Monteverde Cloud Forest – Spotting Wildlife at Night

(Monteverde, Costa Rica)

While Costa Rica is a small country, there are some formidable transportation barriers.  The barriers are both physical and climatic:  in addition to steep mountains and raging rivers, the massive amount of rainfall wreaks havoc on the roads.  Santa Elena (the central “town” of the Monteverde Cloud Forest) is not very far from La Fortuna but the quickest way to make the trip involves a bus, a boat across Lake Arenal, and another couple of hours of the most bone-shattering, brain-scrambling dirt/rock road you can imagine.  It’s definitely worth the effort, however.

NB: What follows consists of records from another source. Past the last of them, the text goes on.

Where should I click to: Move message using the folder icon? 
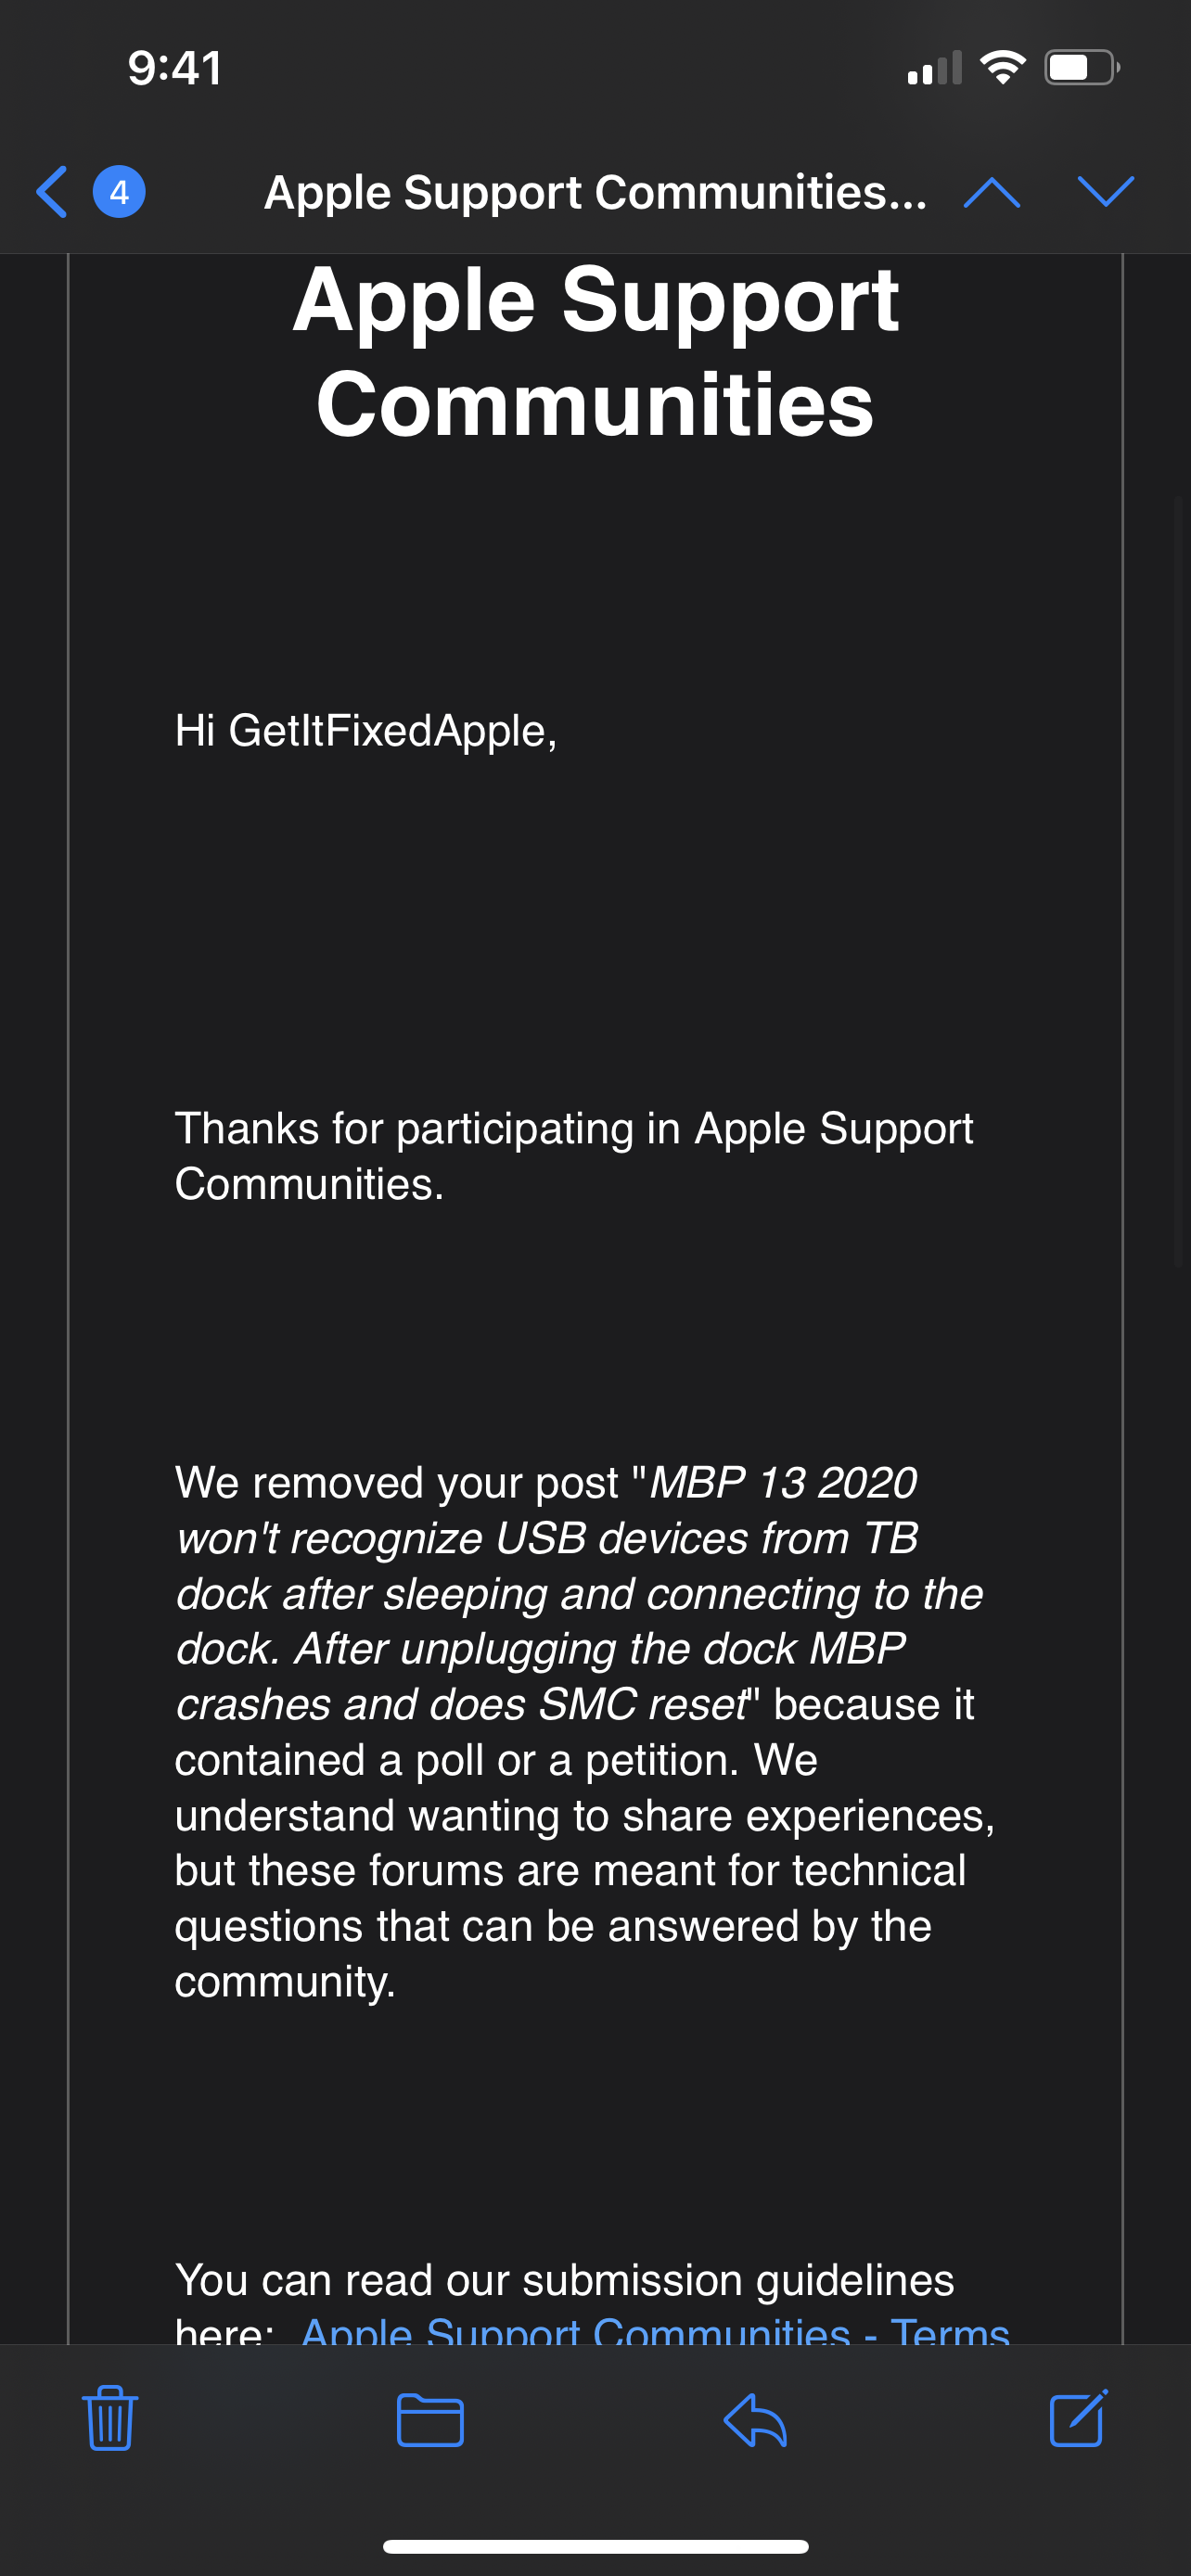(x=430, y=2420)
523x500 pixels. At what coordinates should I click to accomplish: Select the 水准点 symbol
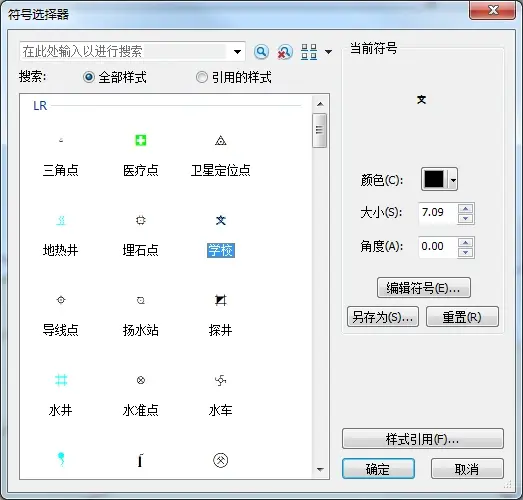point(141,380)
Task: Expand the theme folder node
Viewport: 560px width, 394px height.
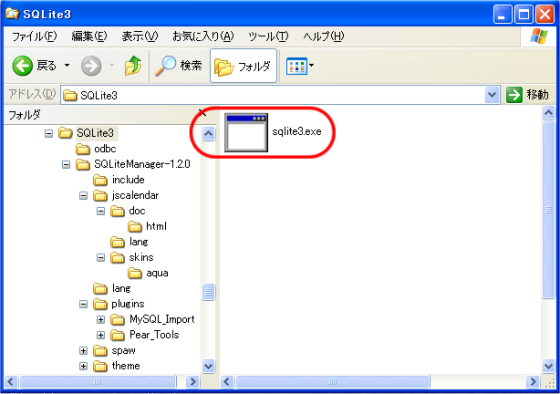Action: click(83, 366)
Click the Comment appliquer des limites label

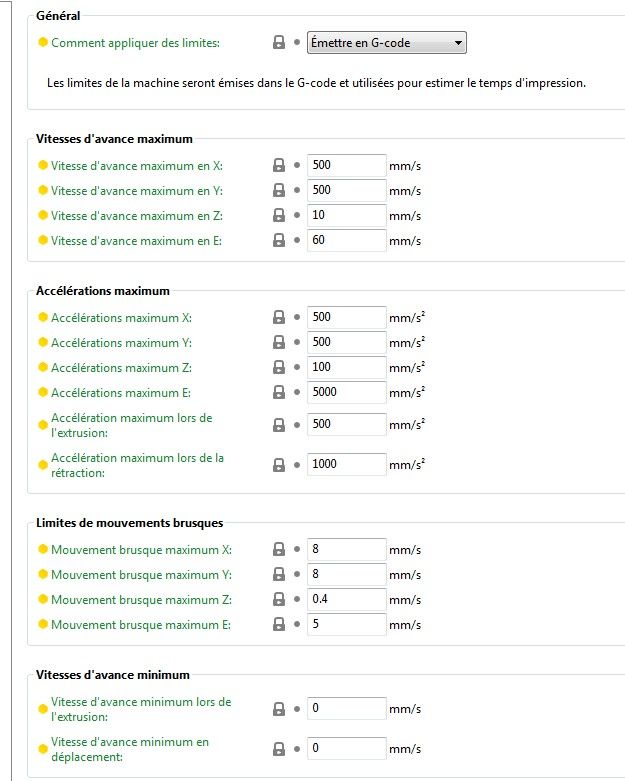[135, 43]
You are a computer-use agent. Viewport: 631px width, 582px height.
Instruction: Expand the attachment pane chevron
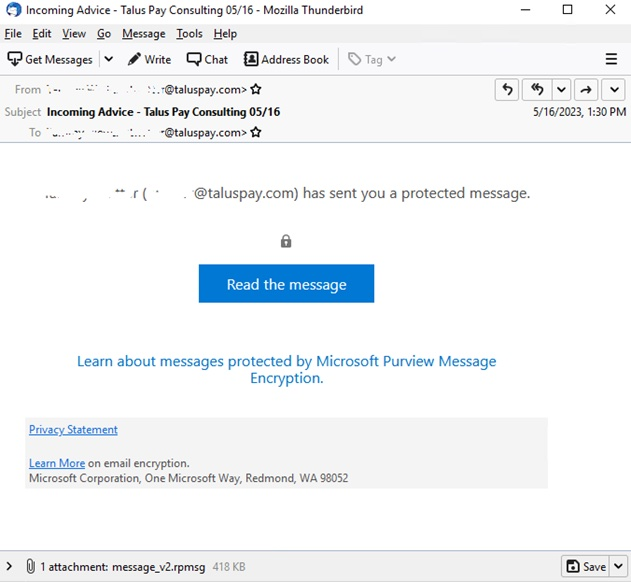pos(10,567)
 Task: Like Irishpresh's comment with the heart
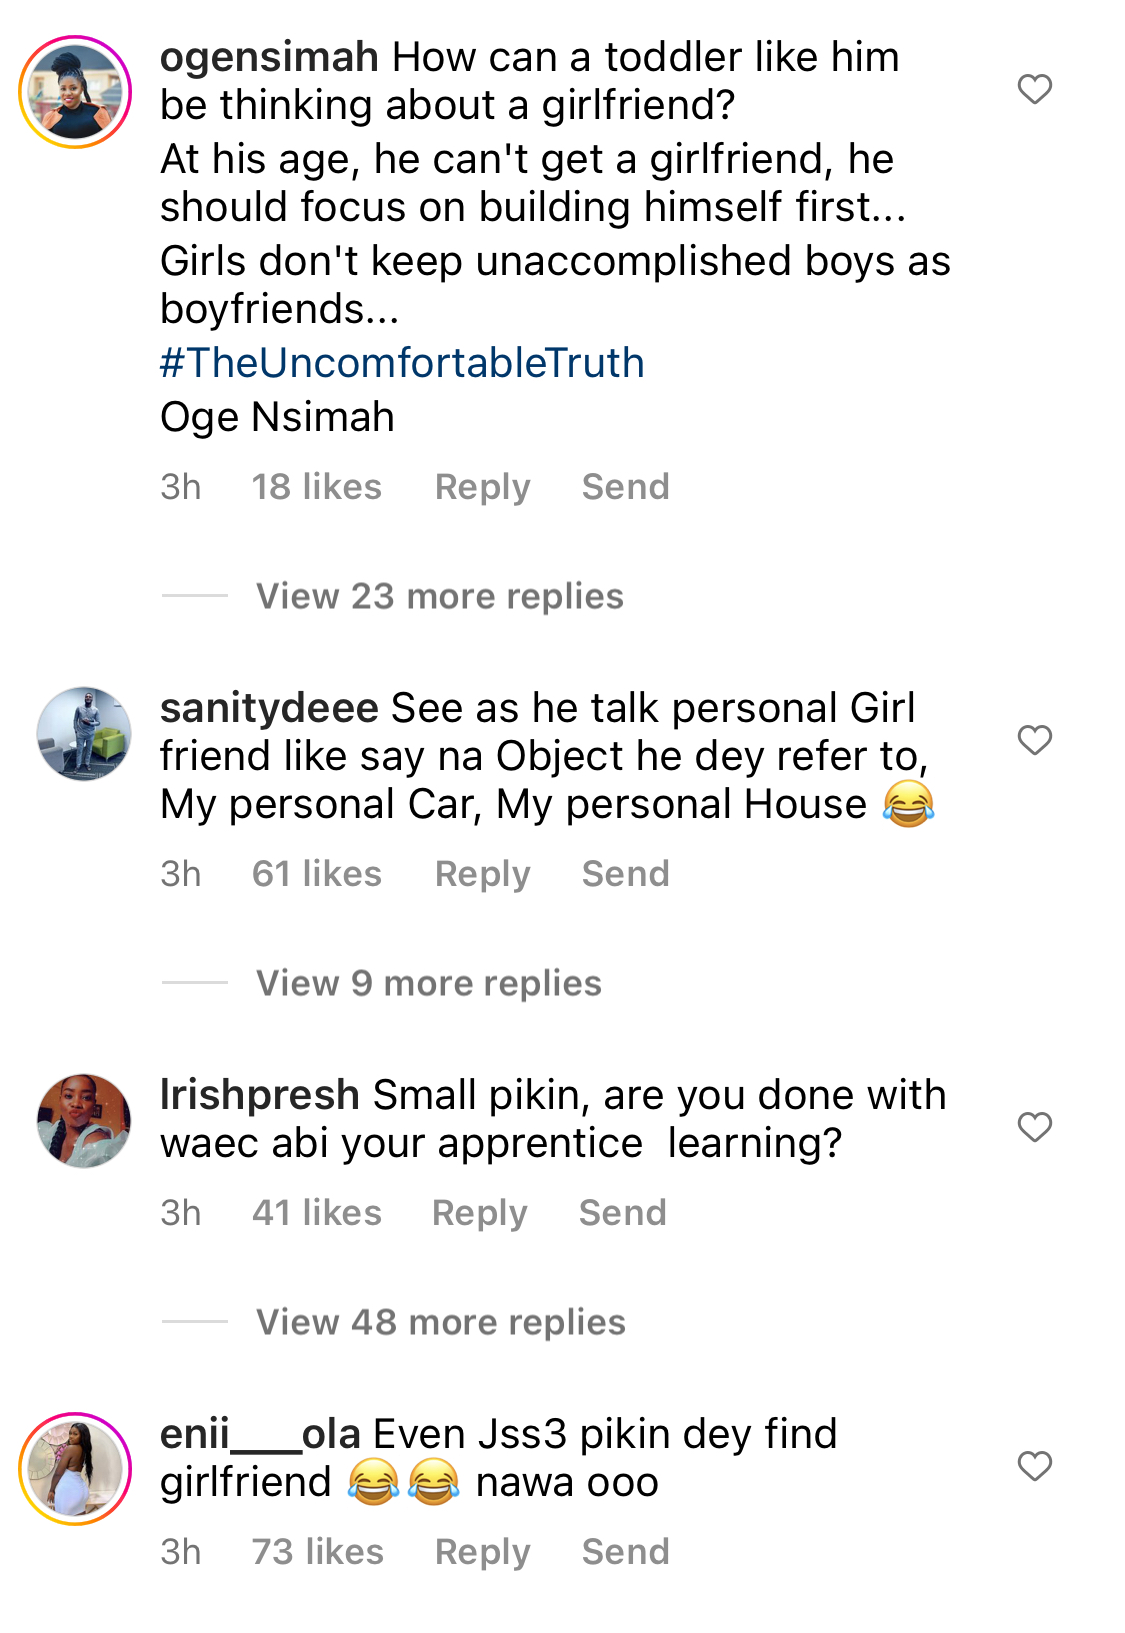pyautogui.click(x=1035, y=1127)
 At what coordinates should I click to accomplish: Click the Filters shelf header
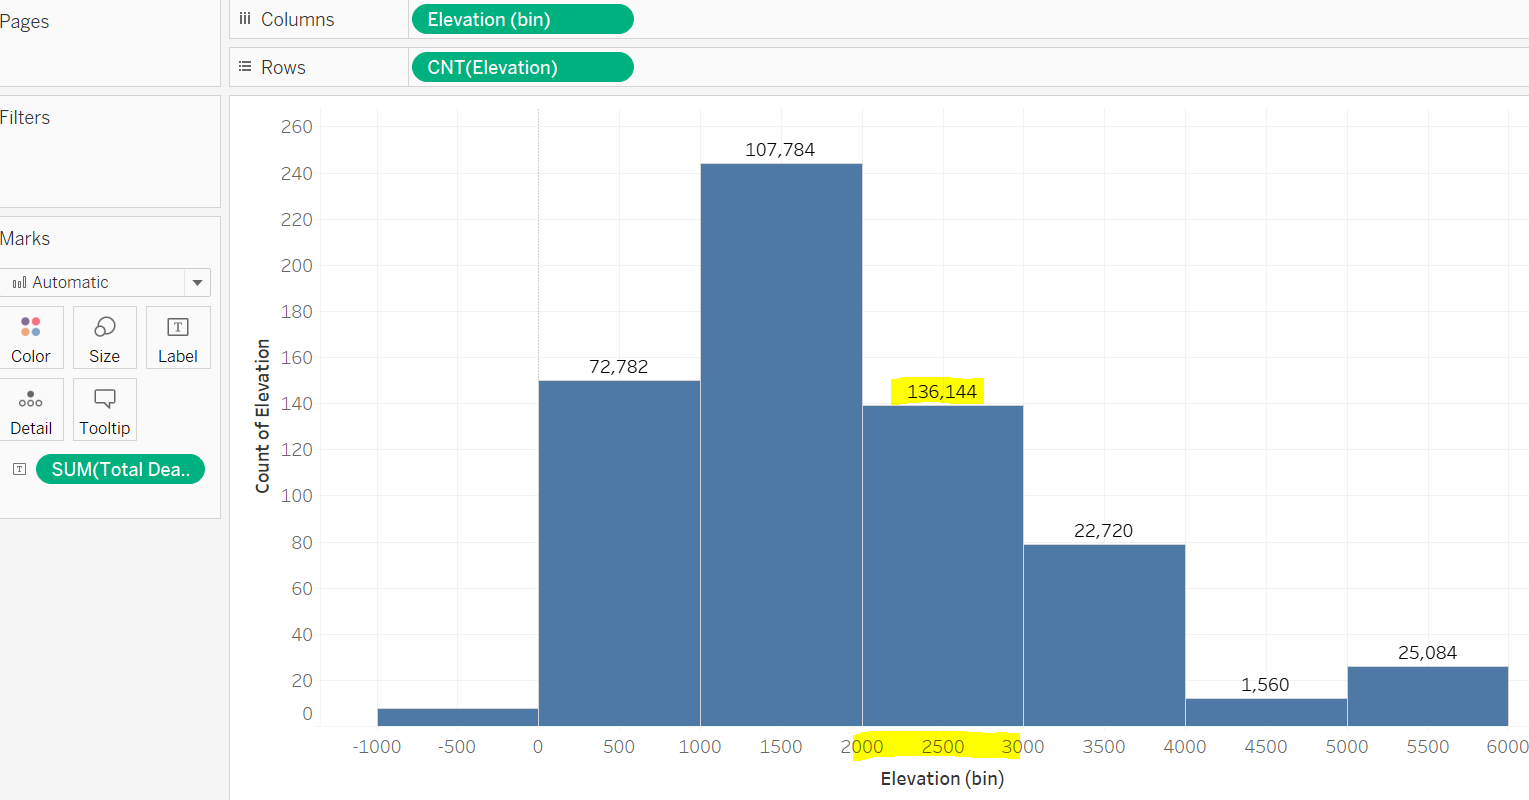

Monteverde felt right.  We’re still in the tropics, but the altitude and the weather keep the temperatures at tolerable levels.   I’ve been able to do a lot of (sometimes strenuous) walking here without any difficulty.

This parrot lived at a small cafe about an hour from Monteverde
This parrot lives at a small cafe about an hour from Monteverde

Our hotel is spectacularly situated on the slopes of the mountain overlooking Santa Elena.  I normally don’t see the value in paying extra for a good view…but I have to admit that the views here are spectacular.

While today was a busy day, the highlight was probably our “night walk” through the dense vegetation.  We took a small van to a remote mountainside location and were equipped with flashlights:  we were going to search for nocturnal creatures in the jungle!  This sounds crazy but it actually makes a lot of sense in a place where 80% of the creatures are nocturnal.   As our guide didn’t seem to be afraid of any lurking dangers, we figured that it would be OK for us too.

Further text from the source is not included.